Select only waits on set of file descriptors, but i want to have a list of timers in ascending order of their expiry timeouts and want select to tell me when the first timer expires and so on. So the question boils down to can a asynchronous timer be implemented using select/poll or some other event demultiplexer ?
Q2) Now lets come to my second question. This is my main question.
Now i am using a dedicated thread for checking timeouts i.e i have a min heap of timers(expiry times) and this thread sleeps till the first timer expires and then invokes the callback.
i.e code looks something like this
lock the mutex
check the time of the first timer
condition timed wait for that time(and wake up if some other thread inserts a timer with expiry time less than the first timer) Condition wait unlocks the lock.
After the condition wait ends we have the lock. So unlock it, remove the timer from the heap and invoke the callback function.
go to 1
I want the time complexity of such asynchronous timer. From what i see
Insertion is lg(n)
Expiry is lg(n)
Cancellation
:( this is what makes me dizzy ) the problem is that i have a min heap of timers according to their times and when i insert a timer i get a unique id. So when i need to cancel the timer, i need to provide this timer id and searching for this timer id in the heap would take in the worst case O(n)
Am i wrong ?
Can cancellation be done in O(lg n)
Please do take care of some multithreading issues. I would elaborate on what i mean by my previous sentence once i get some responses.
It's definitely possible (and usually preferable) to implement timers using a single thread, if we can assume that the thread will be spending most of its time blocking in select().

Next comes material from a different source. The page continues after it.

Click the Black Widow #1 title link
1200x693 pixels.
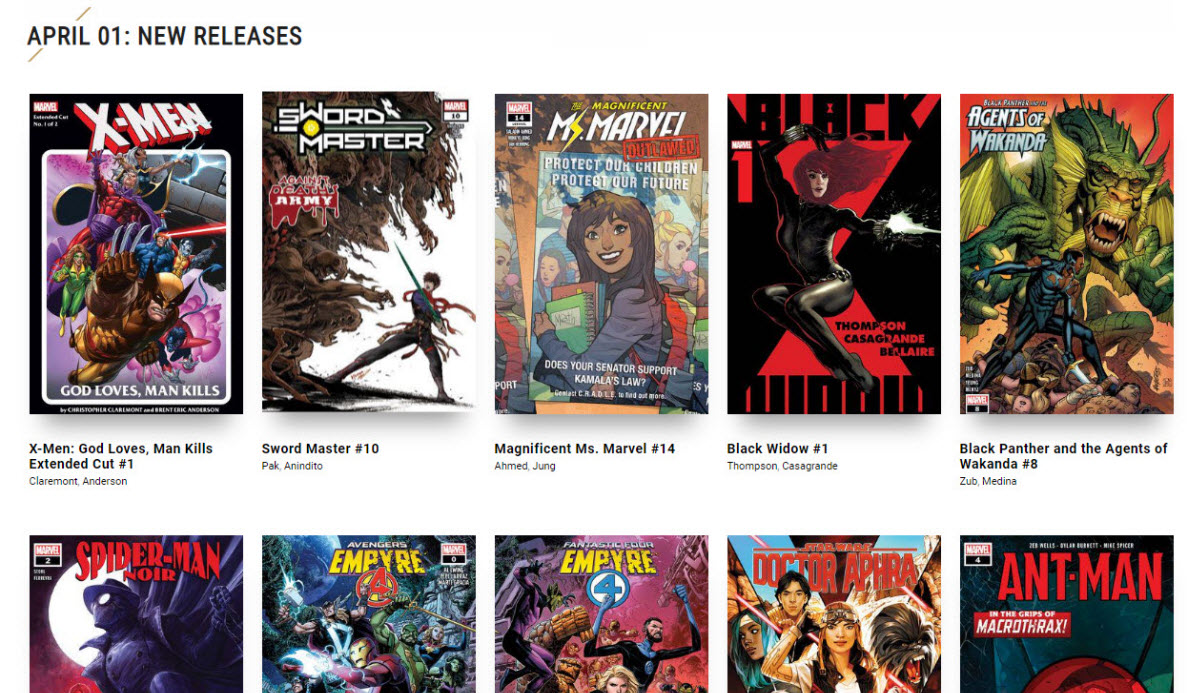(x=777, y=449)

You could check out using signal() and SIGALRM to implement the functionality under POSIX, but I'd recommend against it (Unix signals are ugly hacks, and when the signal callback function runs there is very little that you can do inside it safely, since it is running asynchronously to your app thread)
Your idea about using select()'s timeout to implement your timer functionality is a good one -- that is a very common technique and it works well. Basically you keep a list of pending/upcoming events that is sorted by timestamp, and just before you call select() you subtract the current time from the first timestamp in the list, and pass in that time-delta as the timeout value to select(). (note: if the time-delta is negative, pass in zero as the timeout value!) When select() returns, you compare the current time with the time of the first item in the list; if the current time is greater than or equal to the event time, handle the timer-event, pop the first item off the head of the list, and repeat.
As for efficiency, your big-O times will depend entirely on the data structure you use to store your ordered list of timers. If you use a priority queue (or a similar ordered tree type structure) you can have O(log N) times for all of your operations. You can even go further and store the events-list in both a hash table (keyed on the event IDs) and a linked list (sorted by time stamp), and that can give you O(1) times for all operations. O(log N) is probably sufficiently efficient though, unless you plan to have a really large number of events pending at once.
man pthread_cond_timedwait
man pthread_cond_signal
If you are a windows App, you can trigger a WM_TIMER message to be sent to you at some point in the future, which will work even if your app is single threaded. However, the accuracy of the timing will not be great.
If your app runs in a constant loop (like a game, rendering at 60Hz), you can simply check each time around the loop to see if triggered events need to be called.
If you want your app to basically be interrupted, your function to be called, then execution to return to where it was, then you may be out of luck.
If you're using C#, System.Timers.Timer will do what you want. You specify an event handler method that the timer calls when it expires, which can be in the class that you invoke the timer from. Note that when the timer calls the event handler, it will do it on a separate thread, which you need to take into account if you're updating the user interface, or use its SynchronizingObject property to run it on the UI thread.